Phillip Hallam-Baker <phill@xxxxxxxxxxxxxxx> · Sat, 7 Oct 2017 18:58:28 -0400

On Fri, Oct 6, 2017 at 11:23 PM, Keith Moore <moore@xxxxxxxxxxxxxxxxxxxx> wrote:

    There are still a number of important edge cases for which FTP is
      superior to any other widely available protocol - wildcard
      transfers of multiple files, text file transfers between systems
      with different character encoding conventions, 3rd party mediated
      transfers (used regularly in the broadcast TV industry where
      having system A control moving of content from B to C is exactly
      what is needed).

      However FTP does look a bit antiquated by now - what with its
      support for file and record types that are almost (but not quite)
      entirely nonexistent on modern systems; a lot of implementations
      sadly never figured out how to make it work through NAT [*] (or a
      lot of ALGs in NAT didn't work right); and I have a hard time
      recommending for widespread use any protocol that doesn't have
      encryption as an ordinary, widely-implemented feature.
Exactly how I feel. Yes, it was state of the art in its day. It is not state of the art now. I would like something better and as you point out, the alternatives are not exactly great.

I blame you for the following Keith. It occurred to me that there is a much better solution and I already have the pieces.

These days, I don't actually do much actual 'file transfer' so much as want to synchronize two directories. Often what I would like is to achieve an instantaneous cut over so that one microsecond, the contents of the directory is { A, B, C } and the next it is { A, C', D } and no inconsistency occurs between those two points.

It is the same with distribution of software updates. I have to wait 5 minutes while the machine downloads and applies an update? REALLY? How quaint.

This week I have been playing with a new container format that has the novel idea of having a length indicator at the front and the back of every data frame. This means that it is just as quick to read frames backwards from the end as it is forwards from the start.

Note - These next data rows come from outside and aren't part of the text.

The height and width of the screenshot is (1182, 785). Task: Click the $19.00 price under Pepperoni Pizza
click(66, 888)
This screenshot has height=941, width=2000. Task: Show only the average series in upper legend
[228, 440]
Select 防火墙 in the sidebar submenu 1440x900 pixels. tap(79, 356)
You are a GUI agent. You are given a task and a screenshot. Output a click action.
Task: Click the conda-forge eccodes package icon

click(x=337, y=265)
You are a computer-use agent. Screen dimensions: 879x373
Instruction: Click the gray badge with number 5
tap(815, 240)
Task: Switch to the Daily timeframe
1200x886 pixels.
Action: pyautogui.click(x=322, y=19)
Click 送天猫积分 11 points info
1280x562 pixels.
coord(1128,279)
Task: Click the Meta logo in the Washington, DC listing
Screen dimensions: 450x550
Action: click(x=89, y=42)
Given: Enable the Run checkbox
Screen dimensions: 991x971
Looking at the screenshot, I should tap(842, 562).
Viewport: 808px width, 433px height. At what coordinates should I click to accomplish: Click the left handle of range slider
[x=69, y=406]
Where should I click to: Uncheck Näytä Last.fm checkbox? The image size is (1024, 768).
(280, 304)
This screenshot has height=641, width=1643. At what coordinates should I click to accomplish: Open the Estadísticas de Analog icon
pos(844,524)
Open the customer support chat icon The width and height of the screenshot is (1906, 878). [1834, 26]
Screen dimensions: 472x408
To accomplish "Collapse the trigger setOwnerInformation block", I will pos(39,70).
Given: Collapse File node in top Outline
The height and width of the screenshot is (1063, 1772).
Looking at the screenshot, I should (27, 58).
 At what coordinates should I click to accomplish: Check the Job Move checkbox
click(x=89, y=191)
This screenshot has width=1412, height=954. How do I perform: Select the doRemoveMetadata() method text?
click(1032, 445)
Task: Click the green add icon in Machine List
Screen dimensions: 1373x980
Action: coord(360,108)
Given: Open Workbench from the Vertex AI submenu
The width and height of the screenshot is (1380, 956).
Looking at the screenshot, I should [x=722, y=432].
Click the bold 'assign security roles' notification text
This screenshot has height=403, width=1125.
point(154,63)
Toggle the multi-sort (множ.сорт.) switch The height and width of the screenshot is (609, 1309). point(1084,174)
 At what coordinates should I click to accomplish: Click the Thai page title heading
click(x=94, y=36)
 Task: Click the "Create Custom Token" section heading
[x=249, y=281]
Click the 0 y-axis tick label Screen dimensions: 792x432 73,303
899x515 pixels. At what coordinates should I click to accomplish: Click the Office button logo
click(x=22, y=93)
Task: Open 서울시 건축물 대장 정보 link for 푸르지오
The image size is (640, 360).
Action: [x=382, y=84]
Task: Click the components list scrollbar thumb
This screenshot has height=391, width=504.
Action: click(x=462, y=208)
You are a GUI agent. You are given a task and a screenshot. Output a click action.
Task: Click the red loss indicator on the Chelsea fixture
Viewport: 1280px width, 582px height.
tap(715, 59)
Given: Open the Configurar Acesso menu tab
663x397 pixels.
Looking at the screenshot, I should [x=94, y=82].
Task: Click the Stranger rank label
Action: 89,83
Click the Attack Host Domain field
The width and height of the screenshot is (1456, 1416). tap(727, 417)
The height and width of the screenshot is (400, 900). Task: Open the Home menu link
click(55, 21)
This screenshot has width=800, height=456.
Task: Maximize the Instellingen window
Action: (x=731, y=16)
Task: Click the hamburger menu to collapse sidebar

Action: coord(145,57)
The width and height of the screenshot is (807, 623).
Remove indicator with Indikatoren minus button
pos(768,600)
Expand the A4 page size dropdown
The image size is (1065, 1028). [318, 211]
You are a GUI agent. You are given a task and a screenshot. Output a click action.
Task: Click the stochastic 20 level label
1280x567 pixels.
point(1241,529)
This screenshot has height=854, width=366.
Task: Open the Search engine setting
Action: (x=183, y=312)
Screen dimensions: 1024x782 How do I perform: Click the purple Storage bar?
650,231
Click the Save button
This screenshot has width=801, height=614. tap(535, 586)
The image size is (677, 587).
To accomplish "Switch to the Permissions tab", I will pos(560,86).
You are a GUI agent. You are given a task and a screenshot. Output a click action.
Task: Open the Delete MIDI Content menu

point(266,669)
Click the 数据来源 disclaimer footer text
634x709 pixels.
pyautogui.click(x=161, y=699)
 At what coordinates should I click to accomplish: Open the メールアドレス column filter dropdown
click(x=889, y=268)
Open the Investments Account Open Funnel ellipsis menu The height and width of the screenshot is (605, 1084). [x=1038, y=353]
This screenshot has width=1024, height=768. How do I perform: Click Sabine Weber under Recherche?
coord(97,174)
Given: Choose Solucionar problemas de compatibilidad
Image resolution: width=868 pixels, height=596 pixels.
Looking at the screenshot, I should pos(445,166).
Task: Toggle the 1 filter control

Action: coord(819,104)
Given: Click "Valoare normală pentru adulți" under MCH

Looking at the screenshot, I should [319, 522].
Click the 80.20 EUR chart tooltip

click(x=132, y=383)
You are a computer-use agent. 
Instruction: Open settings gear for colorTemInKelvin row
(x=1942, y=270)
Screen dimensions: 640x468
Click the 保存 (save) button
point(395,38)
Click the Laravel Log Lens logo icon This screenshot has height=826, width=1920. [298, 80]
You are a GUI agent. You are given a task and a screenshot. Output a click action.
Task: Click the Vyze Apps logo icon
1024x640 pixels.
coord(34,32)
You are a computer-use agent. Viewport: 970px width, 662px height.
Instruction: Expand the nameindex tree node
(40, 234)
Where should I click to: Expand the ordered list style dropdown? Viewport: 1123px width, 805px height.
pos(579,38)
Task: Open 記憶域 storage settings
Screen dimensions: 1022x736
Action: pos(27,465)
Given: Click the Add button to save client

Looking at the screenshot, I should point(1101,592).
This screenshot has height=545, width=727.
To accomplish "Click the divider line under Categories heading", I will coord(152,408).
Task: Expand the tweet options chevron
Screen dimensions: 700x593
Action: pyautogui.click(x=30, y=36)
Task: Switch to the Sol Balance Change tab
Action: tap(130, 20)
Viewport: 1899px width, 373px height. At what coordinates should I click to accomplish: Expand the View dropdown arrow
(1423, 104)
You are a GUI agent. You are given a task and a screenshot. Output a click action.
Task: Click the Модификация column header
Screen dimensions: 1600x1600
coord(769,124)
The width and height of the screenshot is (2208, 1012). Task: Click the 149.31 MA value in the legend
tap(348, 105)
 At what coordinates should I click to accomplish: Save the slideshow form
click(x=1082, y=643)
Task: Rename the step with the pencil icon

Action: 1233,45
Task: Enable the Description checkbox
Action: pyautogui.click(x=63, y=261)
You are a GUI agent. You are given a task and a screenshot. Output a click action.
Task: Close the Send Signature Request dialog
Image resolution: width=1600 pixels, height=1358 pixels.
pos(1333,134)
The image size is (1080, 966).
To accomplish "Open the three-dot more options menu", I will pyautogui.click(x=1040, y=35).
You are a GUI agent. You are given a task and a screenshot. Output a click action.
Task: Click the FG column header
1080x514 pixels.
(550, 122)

And then I added a binary tree and a Merkel tree for good measure.

The basic idea is similar to a Zip file, you write the file out sequentially and then drop the index on the end when complete. Only with this scheme you can drop a series of incremental indexes as you go along. Upshot is that you can extract any record on arbitrary search criteria in log2(n) time without startup overhead. 

So one reason for doing this is to support efficient mail message etc stores even with end to end encryption.

But another purpose is to enable two log files to be synchronized. Updates written to one are appended to the other. 

What I didn't think of but would be entirely logical, is a scheme in which the container file I write out does not have any data in it, that is written out to the file system instead. I could then use the container file as the basis for synchronizing two directories on different machines.